··· Data entries ···

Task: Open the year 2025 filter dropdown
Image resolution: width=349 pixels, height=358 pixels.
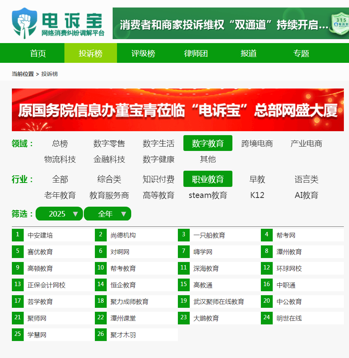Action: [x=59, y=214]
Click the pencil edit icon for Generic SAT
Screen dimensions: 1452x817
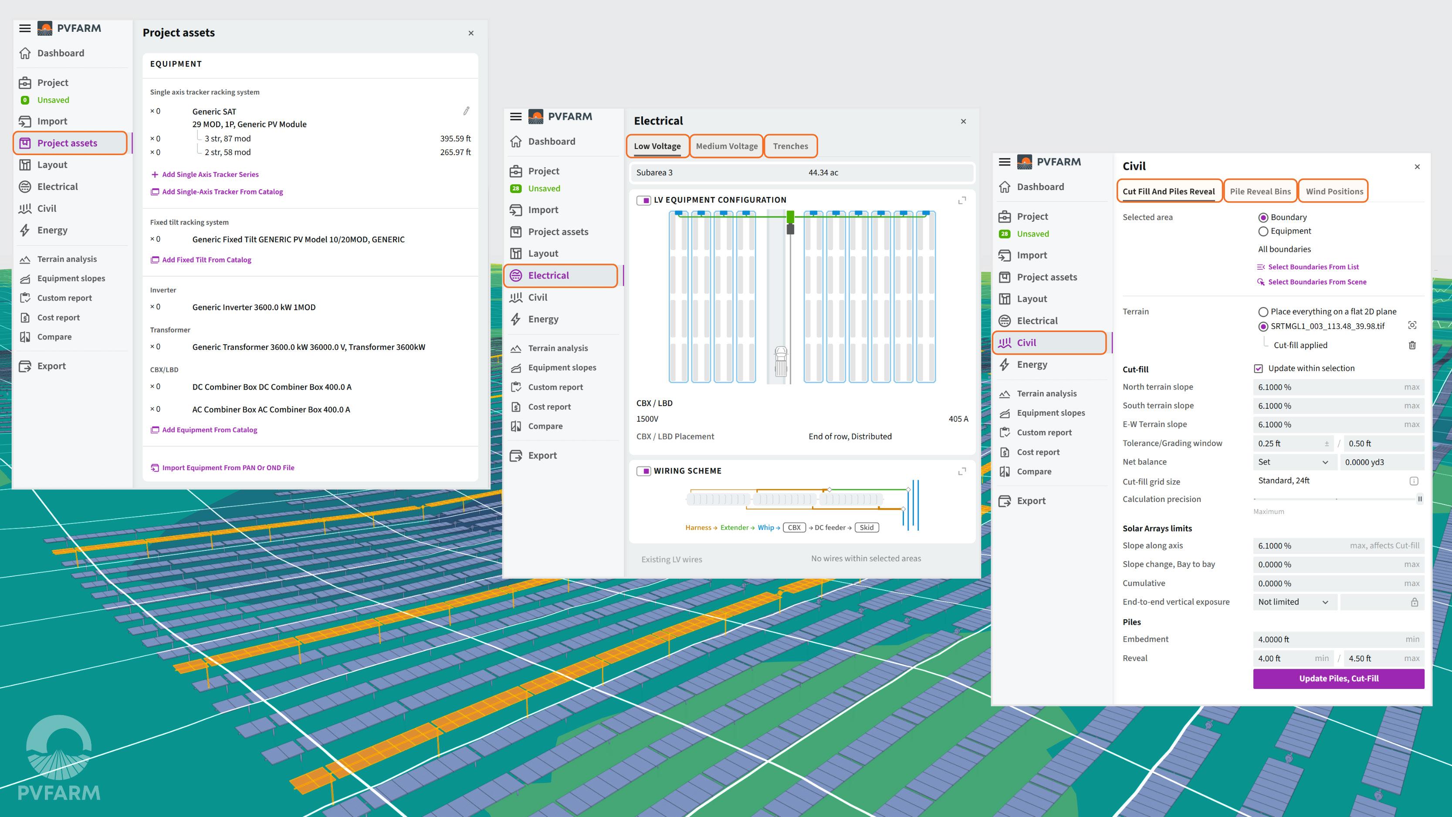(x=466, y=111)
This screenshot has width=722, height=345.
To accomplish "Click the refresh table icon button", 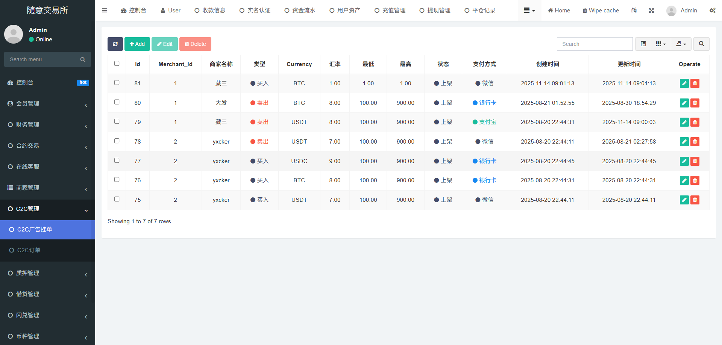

···

* **Stated goal**: Reproduce every line of the records above word for word, omitting the pictures.

* **Solution for this task**:
Task: Open the year 2025 filter dropdown
Image resolution: width=349 pixels, height=358 pixels.
Action: [x=59, y=214]
Click the pencil edit icon for Generic SAT
Screen dimensions: 1452x817
(x=466, y=111)
This screenshot has width=722, height=345.
To accomplish "Click the refresh table icon button", 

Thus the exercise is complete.